At Christmas time we hear the story of the birth of Jesus. There are caroles about the census being taken by the Romans that was the cause of Joseph and Mary's trip to Bethlehem. As the Bible explains, they went to Bethlehem because Joseph was of the house and lineage of David. So was Mary.
It is an accepted tradition even to this day in the Middle East for marriages to be common between cousins. Biblical scholars have documented the historical fact that Mary and Joseph were cousins. But why are the descendants in the line of Jesus different in the books of Luke and Matthew?
The reason is an interesting commentary on the accepted views on women in biblical times. It is just as interesting that the difference is also based on who is telling the story.
In the Gospel of Matthew, written by a Hebrew, the lineage of Jesus begins with Abraham and comes down through Zerubbabel's oldest son, Abihud, who was Joseph's great-eight generations back- grandfather. The names in the lineage from that point follow Abihud's descendants to Joseph. So in Matthew the line ends with Joseph, son of Jacob, the husband of Mary.
But in the Gospel of Luke, written by a Greek, the lineage of Jesus goes all the way back to Adam and comes down through Zerubbabel's youngest son, Rhesa, who was Mary's great-eight generations back- grandfather. The names in the lineage from that point follow Rhesa and end with Mary -except, even in the Greek tradition, the woman's name is not listed in the lineage. If a family ended with a daughter, it was the practice to list her husband, the son-in-law, as the last in the line. So in Luke the line ends with Joseph, son of Heli, who was Mary's husband.

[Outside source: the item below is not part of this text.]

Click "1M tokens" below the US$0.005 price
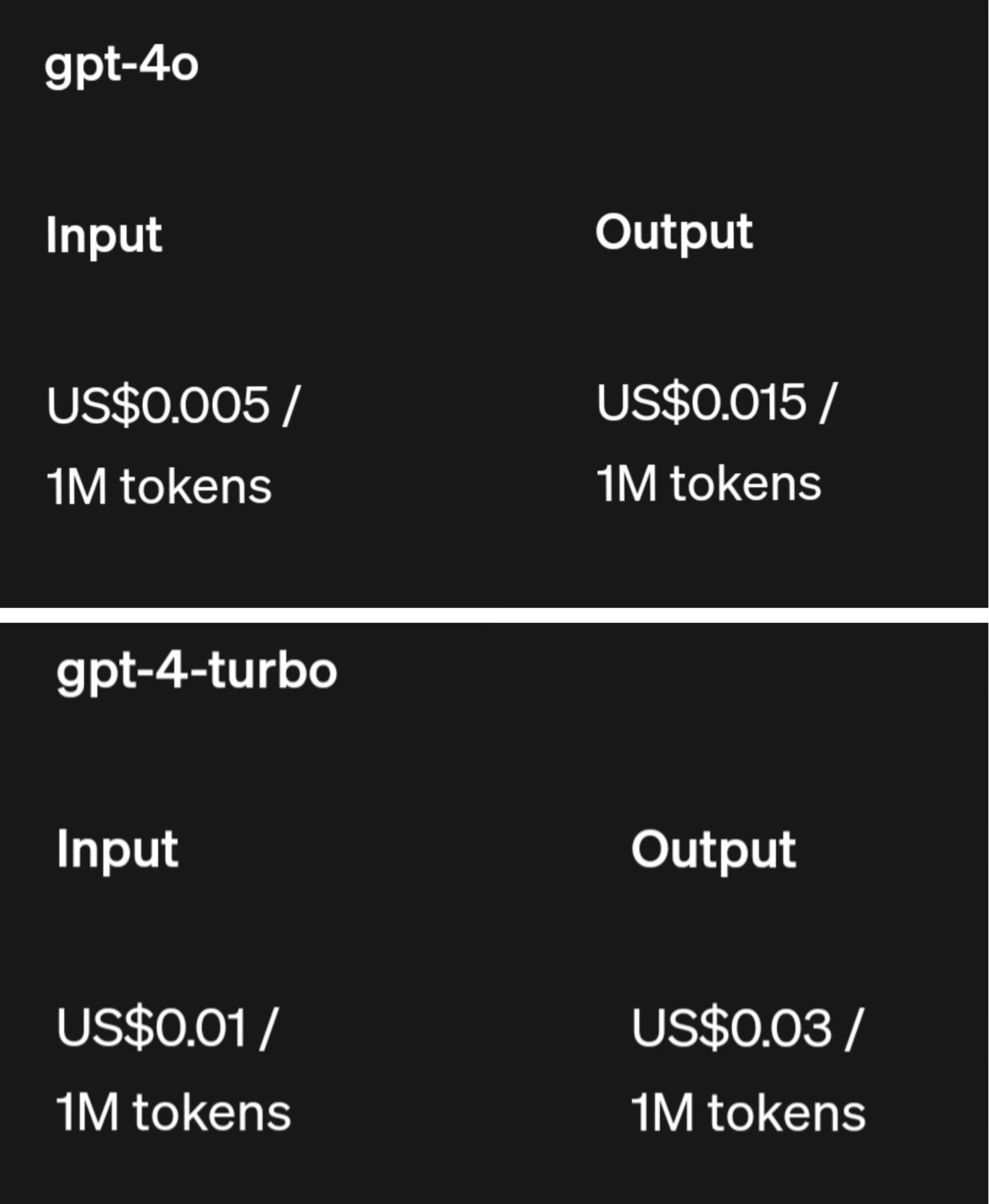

For more information on this and other Biblical studies, consult Clarke's Commentary at www.jcsm.org
None of this changes what Jesus did for the world through his life, death and his victory over death. But it is always interesting to find the answer to a riddle. I take any argument that the Bible contains contradictions with a grain of salt. It is probably more accurate to accept that we just don't know all the answers - yet.